Paul Destieu


NADAL in KIBLA,
view from the installation at KIBLA, 2010, Maribor, Slovenia
4 tennis ball machines, tennis balls, wood and plaster boards structures, motion sensor

Co-produced by OTTOPROD, MMC KIBLA, Mécènes du Sud, I.F.C.N.
Thanks to Luce Moreau, Monsieur Moo and Colson Wood
Photo credits by Matjaz Wenzel, Luce Moreau, and Kibla.

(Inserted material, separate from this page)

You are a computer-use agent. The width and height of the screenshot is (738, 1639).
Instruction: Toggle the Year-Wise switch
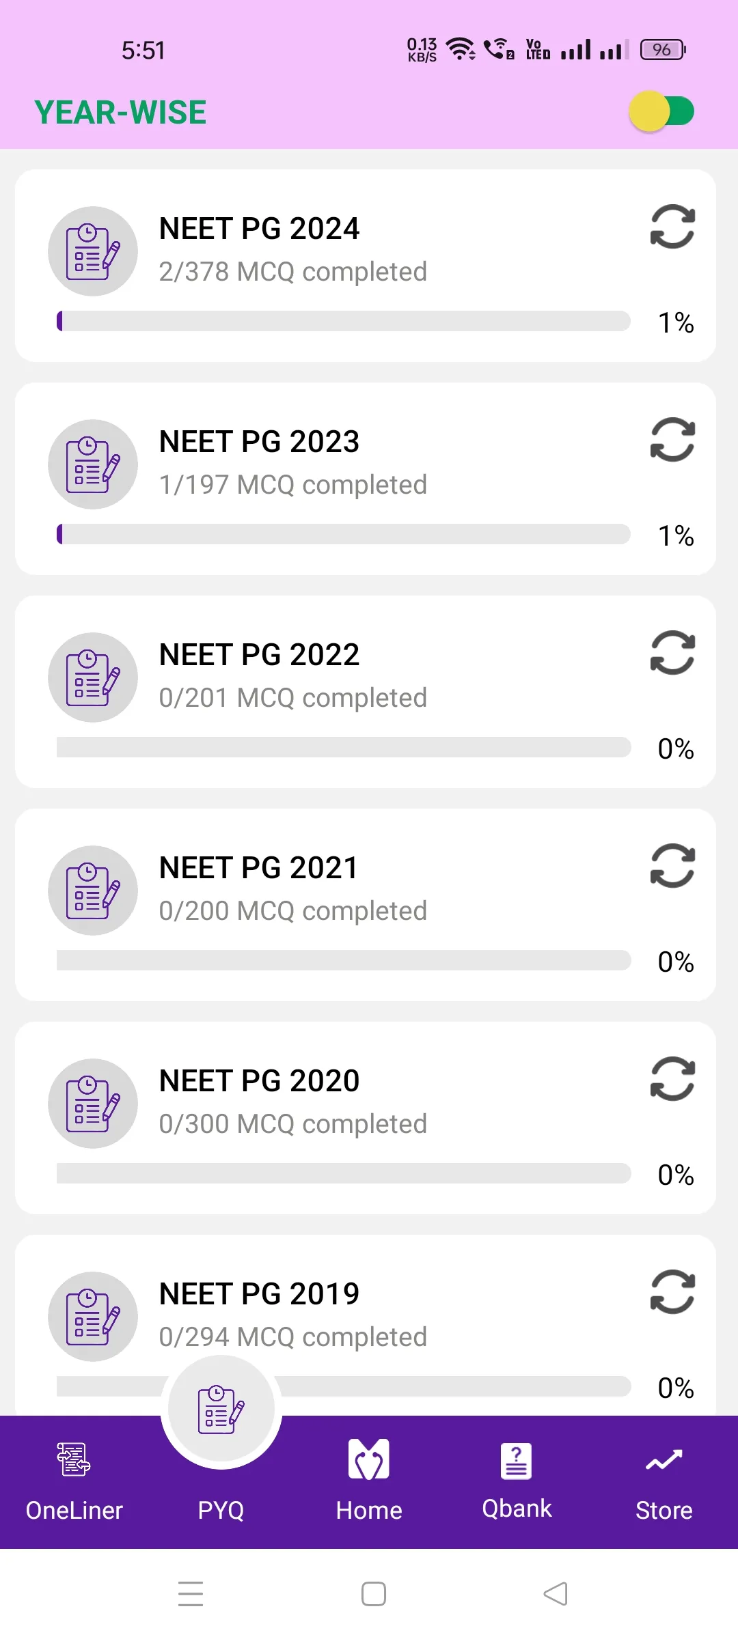pyautogui.click(x=661, y=111)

The installation juggles with borders of sport, architecture and art, based on a confrontation between several codes from urban sports (Parkour, roof soccer), video game and robotic cultures. This configuration - developed as a site specific installation - occupies the gallery KIBELA in order to enable a physical activation of the exhibition space. The work borrows the name of the famous champion through a "game" close to a digital bug : a looping space where Machine interacts strictly with Machine.
The configuration of the installation is based on two arches facing each other, leading the visitor's flow on an orthogonal circuit around a looping balls relay. Four tennis ball robots are integrated inside of these two structures, each of them ejects tennis balls across the central space of the gallery. Trajectories of balls end in a basket which leads again the projectiles into the opposite machine.

Cette installation se situe à la la frontière entre sport et architecture. L’installation jongle avec les codes
issus de pratiques urbaines (Parkour, roof soccer), du jeux video et des cultures robotiques. Cette configuration developpée comme installation In-Situ - occupe la galerie KIBELA et propose une activation
de cette espace d’exposition au sens physique du terme. La configuration de cette installation s’articule autour de deux cimaises face à face, développant dans l’espace une circulation orthogonale. Quatre machines lance-balles sont intégrées à l’intérieur des deux structures, chacune d’elles éjecte une balle de tennis qui traverse l’espace centrale de la galerie. Les balles sont récupérées en fin de trajectoire dans un panier de réception pour être relancées vers la machine opposée, éjectée à nouveau et ainsi de suite. Ce travail emprunte le nom du célèbre champion de tennis dans un jeu aérien proche d’un bug : un espace où la machine n’interragit plus qu’avec elle-même dans une boucle sans fin.